Appellant's second claim is that a new trial should have been awarded because the verdict was against the weight of the evidence. Such a determination is generally committed to the discretion of the trial court. Commonwealth v. Zapata, 447 Pa. 322, 327, 290 A.2d 114, 117 (1972); Commonwealth v. Starks, 298 Pa. Super. 213, 215, 444 A.2d 736, 738 (1982); Commonwealth v. Rodriquez, 291 Pa. Super. 239, 243 n. 3, 435 A.2d 888, 890 n. 3 (1981); Commonwealth v. Larew, 289 Pa. Super. 34, 37, 432 A.2d 1037, 1038 (1981). A court will grant a new trial on the ground that the verdict was against the weight of the evidence only where it "appear[s] from the record that the jury's verdict was so contrary to the evidence as to shock one's sense of justice and to make the award of a new trial imperative, so that right may be given another opportunity to prevail." Commonwealth v. Barnhardt, 290 Pa. Super. 182, 185, 434 A.2d 191, 192 (1981). This, quite simply, was not such a case. Therefore the trial court did not abuse its discretion when it refused to grant a new trial for this reason.

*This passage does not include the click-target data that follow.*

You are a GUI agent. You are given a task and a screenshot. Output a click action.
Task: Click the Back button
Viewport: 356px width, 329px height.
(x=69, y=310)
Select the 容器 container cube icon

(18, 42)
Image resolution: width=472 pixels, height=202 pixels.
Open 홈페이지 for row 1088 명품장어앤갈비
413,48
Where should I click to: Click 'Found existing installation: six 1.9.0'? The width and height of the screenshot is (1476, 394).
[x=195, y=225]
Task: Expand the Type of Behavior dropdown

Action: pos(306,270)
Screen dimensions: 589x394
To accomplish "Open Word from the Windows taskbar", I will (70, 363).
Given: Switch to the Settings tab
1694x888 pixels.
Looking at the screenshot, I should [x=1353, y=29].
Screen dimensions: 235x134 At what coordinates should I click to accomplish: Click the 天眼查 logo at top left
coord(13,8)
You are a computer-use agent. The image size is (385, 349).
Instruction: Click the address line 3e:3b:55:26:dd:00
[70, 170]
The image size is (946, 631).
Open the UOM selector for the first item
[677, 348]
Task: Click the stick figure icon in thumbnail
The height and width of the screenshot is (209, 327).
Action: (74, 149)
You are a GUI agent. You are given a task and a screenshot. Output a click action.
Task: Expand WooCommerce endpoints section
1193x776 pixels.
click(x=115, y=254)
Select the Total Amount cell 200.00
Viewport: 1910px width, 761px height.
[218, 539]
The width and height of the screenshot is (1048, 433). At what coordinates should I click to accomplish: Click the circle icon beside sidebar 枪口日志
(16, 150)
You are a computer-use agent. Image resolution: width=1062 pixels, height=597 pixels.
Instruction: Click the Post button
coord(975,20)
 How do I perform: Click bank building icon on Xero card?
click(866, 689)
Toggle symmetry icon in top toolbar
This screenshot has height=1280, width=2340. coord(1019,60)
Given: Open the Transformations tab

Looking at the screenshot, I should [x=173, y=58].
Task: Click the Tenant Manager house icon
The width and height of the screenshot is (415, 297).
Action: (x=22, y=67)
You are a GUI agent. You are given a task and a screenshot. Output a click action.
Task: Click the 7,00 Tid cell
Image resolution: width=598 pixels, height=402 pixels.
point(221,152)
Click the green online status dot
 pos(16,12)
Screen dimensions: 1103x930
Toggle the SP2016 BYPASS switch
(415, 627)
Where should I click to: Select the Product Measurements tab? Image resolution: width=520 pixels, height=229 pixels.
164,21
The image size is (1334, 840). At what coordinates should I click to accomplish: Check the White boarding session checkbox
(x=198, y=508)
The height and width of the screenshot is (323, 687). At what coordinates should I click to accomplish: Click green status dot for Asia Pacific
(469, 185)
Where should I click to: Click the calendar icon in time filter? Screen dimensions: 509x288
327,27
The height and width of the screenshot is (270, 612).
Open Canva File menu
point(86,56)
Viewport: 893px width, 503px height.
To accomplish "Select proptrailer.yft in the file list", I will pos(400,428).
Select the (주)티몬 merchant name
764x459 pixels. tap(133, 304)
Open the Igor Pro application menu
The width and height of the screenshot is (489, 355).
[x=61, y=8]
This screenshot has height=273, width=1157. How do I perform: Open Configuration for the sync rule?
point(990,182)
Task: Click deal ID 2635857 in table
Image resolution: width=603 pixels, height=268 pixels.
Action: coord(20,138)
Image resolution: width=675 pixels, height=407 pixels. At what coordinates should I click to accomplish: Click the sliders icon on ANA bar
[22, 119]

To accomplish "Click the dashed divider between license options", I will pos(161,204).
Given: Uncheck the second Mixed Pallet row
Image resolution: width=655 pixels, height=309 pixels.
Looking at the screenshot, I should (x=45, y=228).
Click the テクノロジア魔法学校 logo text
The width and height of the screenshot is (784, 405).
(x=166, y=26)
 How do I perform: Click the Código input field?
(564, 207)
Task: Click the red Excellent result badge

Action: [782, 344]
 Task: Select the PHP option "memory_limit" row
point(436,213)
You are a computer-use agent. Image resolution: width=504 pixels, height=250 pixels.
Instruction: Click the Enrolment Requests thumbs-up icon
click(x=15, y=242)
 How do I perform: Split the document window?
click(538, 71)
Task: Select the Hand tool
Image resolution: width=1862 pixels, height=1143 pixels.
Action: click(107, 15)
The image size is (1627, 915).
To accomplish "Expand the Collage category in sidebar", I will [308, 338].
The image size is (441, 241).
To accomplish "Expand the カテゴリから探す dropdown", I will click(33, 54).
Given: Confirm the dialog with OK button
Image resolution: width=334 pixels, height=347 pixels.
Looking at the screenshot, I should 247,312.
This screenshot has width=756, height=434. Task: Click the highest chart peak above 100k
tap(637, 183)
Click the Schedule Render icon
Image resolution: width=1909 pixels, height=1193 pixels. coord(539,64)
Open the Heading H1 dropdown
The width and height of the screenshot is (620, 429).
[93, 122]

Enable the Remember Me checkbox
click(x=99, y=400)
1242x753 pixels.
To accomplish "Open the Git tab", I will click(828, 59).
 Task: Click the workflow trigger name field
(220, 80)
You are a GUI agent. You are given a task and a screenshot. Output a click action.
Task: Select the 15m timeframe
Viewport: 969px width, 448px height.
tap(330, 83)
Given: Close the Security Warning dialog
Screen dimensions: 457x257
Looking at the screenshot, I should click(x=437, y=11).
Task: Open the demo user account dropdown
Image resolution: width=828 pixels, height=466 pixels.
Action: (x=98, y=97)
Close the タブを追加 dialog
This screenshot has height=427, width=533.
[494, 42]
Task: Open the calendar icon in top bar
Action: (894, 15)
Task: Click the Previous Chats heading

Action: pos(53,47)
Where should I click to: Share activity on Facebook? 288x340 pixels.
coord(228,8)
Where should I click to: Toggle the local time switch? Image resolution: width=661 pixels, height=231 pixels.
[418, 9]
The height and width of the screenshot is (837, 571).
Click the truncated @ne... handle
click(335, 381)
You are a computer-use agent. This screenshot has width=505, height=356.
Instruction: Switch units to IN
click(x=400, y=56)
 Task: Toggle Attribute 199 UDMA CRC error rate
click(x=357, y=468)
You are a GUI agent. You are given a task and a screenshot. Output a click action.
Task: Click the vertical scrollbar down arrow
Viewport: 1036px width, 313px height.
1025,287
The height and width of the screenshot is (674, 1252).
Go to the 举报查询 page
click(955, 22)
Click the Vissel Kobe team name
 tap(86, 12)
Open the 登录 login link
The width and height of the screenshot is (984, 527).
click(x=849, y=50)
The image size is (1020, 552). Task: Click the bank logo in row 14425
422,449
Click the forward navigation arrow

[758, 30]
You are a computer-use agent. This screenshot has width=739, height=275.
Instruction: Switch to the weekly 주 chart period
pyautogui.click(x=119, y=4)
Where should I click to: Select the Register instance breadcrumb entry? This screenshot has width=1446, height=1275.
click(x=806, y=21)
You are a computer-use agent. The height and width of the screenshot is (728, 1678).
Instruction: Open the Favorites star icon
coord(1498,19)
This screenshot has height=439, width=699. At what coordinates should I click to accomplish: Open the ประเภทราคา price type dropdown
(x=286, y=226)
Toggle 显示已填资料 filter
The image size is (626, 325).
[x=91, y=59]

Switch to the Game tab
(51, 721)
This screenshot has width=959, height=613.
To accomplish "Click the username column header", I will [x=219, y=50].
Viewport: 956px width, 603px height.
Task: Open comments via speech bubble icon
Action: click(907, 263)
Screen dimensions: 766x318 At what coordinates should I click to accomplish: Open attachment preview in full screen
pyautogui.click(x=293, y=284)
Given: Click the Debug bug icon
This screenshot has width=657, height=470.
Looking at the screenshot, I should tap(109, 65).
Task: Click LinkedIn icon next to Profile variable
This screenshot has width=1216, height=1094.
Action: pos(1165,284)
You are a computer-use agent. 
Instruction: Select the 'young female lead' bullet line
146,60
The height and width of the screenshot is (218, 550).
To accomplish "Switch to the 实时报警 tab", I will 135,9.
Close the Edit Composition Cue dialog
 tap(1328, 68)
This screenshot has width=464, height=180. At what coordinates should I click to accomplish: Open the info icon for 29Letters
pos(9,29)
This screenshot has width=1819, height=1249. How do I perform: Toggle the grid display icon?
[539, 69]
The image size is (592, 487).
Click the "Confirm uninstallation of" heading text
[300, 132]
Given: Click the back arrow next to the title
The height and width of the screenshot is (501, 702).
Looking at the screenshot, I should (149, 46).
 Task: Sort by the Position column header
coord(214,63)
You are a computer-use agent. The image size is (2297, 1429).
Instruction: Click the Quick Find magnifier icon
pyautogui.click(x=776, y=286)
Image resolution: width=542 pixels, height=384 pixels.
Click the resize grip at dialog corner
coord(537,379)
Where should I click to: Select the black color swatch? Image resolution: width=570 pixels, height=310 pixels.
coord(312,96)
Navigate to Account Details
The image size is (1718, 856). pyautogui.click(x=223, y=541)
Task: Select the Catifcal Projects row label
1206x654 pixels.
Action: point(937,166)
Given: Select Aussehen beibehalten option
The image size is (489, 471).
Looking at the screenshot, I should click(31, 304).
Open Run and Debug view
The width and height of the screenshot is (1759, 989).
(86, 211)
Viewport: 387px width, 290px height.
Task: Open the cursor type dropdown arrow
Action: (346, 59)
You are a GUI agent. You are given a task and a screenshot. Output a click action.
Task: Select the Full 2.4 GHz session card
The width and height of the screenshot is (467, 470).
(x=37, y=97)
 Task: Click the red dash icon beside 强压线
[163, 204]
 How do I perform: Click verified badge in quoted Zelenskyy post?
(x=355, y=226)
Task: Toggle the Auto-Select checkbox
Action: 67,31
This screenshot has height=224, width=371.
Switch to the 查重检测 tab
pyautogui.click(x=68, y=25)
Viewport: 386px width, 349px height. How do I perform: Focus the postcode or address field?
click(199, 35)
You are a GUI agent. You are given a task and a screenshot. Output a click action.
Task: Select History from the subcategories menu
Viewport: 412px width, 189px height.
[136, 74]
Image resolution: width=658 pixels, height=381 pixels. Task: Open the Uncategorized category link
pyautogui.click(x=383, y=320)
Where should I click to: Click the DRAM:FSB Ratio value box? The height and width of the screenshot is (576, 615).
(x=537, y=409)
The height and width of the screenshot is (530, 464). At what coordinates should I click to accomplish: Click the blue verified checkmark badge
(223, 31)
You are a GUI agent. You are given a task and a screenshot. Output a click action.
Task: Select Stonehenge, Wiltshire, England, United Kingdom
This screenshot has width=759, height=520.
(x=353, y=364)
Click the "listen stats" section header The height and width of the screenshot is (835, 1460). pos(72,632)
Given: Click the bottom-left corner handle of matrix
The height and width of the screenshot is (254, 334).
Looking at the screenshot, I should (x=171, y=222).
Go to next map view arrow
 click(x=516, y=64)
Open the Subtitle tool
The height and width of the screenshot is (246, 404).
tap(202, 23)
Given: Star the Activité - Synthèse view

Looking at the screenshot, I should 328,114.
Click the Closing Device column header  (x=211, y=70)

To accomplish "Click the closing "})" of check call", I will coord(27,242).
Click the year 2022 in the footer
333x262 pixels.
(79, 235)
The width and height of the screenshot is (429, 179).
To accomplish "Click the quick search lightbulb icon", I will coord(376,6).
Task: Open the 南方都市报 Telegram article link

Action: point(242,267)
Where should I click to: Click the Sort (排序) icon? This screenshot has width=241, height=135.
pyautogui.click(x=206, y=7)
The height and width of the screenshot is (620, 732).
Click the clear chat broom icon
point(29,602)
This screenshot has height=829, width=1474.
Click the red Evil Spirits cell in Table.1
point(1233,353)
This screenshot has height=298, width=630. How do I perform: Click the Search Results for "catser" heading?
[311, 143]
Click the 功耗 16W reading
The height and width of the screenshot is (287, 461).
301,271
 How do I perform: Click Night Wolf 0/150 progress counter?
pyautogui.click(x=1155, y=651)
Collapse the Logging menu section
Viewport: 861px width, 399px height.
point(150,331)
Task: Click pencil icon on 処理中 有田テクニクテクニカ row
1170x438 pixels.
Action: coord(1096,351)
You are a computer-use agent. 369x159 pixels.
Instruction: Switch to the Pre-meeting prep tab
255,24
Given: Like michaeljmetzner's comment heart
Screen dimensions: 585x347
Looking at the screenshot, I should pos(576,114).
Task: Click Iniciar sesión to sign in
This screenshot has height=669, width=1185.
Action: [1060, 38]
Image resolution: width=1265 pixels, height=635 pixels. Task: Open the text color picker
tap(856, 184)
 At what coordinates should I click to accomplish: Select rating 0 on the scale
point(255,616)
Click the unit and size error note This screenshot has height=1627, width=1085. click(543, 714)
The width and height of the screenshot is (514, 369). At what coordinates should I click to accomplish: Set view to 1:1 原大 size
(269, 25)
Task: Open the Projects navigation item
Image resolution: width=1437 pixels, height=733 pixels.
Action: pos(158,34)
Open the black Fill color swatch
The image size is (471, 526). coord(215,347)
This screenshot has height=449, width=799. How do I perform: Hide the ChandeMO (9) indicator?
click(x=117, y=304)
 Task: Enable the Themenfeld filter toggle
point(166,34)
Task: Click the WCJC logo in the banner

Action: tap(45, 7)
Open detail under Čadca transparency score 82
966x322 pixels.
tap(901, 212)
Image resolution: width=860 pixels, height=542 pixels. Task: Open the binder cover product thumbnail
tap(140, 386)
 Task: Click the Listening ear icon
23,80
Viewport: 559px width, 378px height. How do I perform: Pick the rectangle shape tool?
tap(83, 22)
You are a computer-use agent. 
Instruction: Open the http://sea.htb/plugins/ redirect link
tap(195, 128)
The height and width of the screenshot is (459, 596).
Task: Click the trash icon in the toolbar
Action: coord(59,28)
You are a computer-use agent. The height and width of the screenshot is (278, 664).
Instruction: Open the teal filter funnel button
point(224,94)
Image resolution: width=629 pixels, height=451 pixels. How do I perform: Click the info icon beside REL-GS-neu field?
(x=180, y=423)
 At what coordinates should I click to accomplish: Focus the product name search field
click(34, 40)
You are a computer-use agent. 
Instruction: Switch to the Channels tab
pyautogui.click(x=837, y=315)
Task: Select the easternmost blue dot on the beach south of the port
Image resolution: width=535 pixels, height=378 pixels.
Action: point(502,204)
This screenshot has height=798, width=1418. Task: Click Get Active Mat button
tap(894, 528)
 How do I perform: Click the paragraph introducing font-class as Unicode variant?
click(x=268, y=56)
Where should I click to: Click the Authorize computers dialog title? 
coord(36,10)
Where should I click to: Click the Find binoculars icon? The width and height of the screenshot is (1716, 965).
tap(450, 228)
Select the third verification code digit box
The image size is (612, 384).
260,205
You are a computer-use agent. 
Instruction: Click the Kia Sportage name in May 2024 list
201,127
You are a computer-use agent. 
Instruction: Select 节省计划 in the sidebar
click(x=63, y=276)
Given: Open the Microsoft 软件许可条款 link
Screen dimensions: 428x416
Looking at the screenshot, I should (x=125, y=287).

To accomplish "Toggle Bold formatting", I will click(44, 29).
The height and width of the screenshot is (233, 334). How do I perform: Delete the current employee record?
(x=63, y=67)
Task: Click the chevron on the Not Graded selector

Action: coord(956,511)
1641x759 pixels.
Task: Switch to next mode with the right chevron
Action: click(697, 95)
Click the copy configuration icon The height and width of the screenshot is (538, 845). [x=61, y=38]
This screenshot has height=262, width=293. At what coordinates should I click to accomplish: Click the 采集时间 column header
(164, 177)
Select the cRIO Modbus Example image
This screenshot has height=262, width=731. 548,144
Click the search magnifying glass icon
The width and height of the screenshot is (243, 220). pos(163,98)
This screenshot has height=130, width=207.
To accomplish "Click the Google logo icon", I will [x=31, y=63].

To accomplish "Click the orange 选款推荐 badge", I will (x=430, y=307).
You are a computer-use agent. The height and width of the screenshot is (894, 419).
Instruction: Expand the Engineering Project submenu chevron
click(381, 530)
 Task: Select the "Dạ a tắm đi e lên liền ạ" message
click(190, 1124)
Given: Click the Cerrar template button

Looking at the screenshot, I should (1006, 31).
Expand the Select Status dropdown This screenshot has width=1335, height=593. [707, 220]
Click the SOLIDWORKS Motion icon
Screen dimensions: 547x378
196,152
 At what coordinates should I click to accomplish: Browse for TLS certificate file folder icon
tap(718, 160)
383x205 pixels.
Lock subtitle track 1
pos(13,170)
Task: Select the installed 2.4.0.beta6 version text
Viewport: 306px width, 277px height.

[ 310 Pa. Super. Page 111]

Finally, appellant alleges error in the fact that the trial court submitted to the jury all offenses arising from the same episode. This contention is patently frivolous. It goes almost without saying that an accused may be charged, tried and found guilty of several offenses for but one criminal act. Indeed, "prosecutors generally offer the jury a smorgasbord of offenses." Commonwealth v. Artis, 294 Pa. Super. 276, 282, 439 A.2d 1199, 1202 (1982). However, it is equally well established that "the imposition of two sentences under the guise of two offenses, where only one act was the basis for charge and sentence, is unlawful . . . ." Id., 294 Pa. Superior at 281, 439 A.2d at 1201 (emphasis added). The constitutional prohibition against double jeopardy not only bars successive prosecutions for a single criminal act, but it also forbids multiple punishments for the same offense. Commonwealth v. Bolden, 472 Pa. 602, 618, 373 A.2d 90, 97-98 (1977). So also, the doctrine of merger "'prevents double punishment for a lesser offense when it is a necessary ingredient of the greater offense for which the defendant has also been indicted, convicted and punished.'" Commonwealth v. Cavanaugh, 278 Pa. Super. 542, 545-546, 420 A.2d 674, 675-676 (1980) quoting Commonwealth v. Nelson, 452 Pa. 275, 280, 305 A.2d 369, 371 (1973) (Nix, J., concurring and dissenting). The trial court, in the instant case, erred when it imposed separate sentences for aggravated assault and recklessly endangering another person. Recklessly endangering was, under the facts of this case, a constituent offense of aggravated assault and, for purposes of sentencing, merged with the more serious offense. Accord: Commonwealth v. Williams, 290 Pa. Super. 209, 215-216, 434 A.2d 717, 720 (1980). Once the Commonwealth had proved the commission of four aggravated assaults with a motor vehicle, no additional facts were necessary to prove the offenses of recklessly endangering the same victims.

The judgment of sentence is vacated, and the case is remanded for resentencing on the convictions for aggravated assault and leaving the scene of an accident.